Snapchat TV bets on original content, wants two or three new show episodes per day

When Snap, the company behind the Snapchat app, entered the stock market in March, analysts from Emarketer predicted that Snapchat could become more popular with advertisers than Twitter. Back then, it wasn’t very clear yet how exactly the company could achieve that, but some guesses pointed at the Snapchat TV project. And these assumptions appear to be very close to the real picture, which becomes a bit more clear with a recent report in Wall Street Journal. According to the publication, Snap will seek more popularity among both the advertisers, and the young mobile users by adding original TV content to its application. 

The WSJ reminds us that the company has worked with many of the big TV networks and other media companies over the last few months in order to provide fresh TV shows for the Snapchat app. According to the report, Snap is already working on TV shows with media providers like NBC, ESPN, the NFL, Turner, ABC, BBC, A&E, Discovery, Vice and others. The company is also discussing deals with CBS and Fox, and is ready to close a deal with Scripps Networks Interactive, which owns Food Network and HGTV, WSJ says.

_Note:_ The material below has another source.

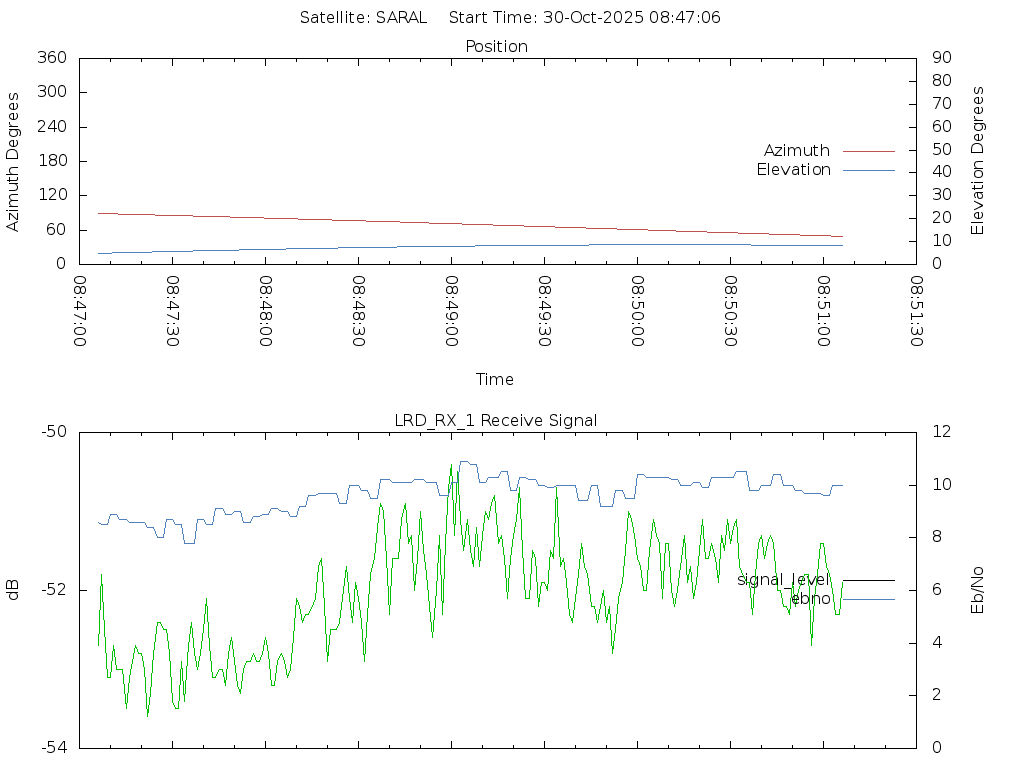The height and width of the screenshot is (768, 1024).
Task: Select the 08:51:30 time tick label
Action: click(916, 311)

An interesting financial detail is that Snap is not going to pay for the content upfront. Instead, the partners will split the advertisement revenue. Sources familiar with the matter say the split is to be 50-50, but Snapchat’s parent actually doesn’t comment on the proportion.

The report also sheds some light about the form of the new TV shows. According to the information, Snap plans to broadcast two to three new episodes of original shows per day by the end of 2017. These episodes will be about 3-5 minutes long and will live in the "Stories" section of Snapchat, under the "Shows" header.

The Journal also says that Snap had given out "extensive and detailed notes" to its TV partners, which means that the company will take serious part in the development of the shows. And Snapchat will welcome all kinds of shows and genres including scripted dramas, daily news shows, animated shows, horror, documentaries, and so on.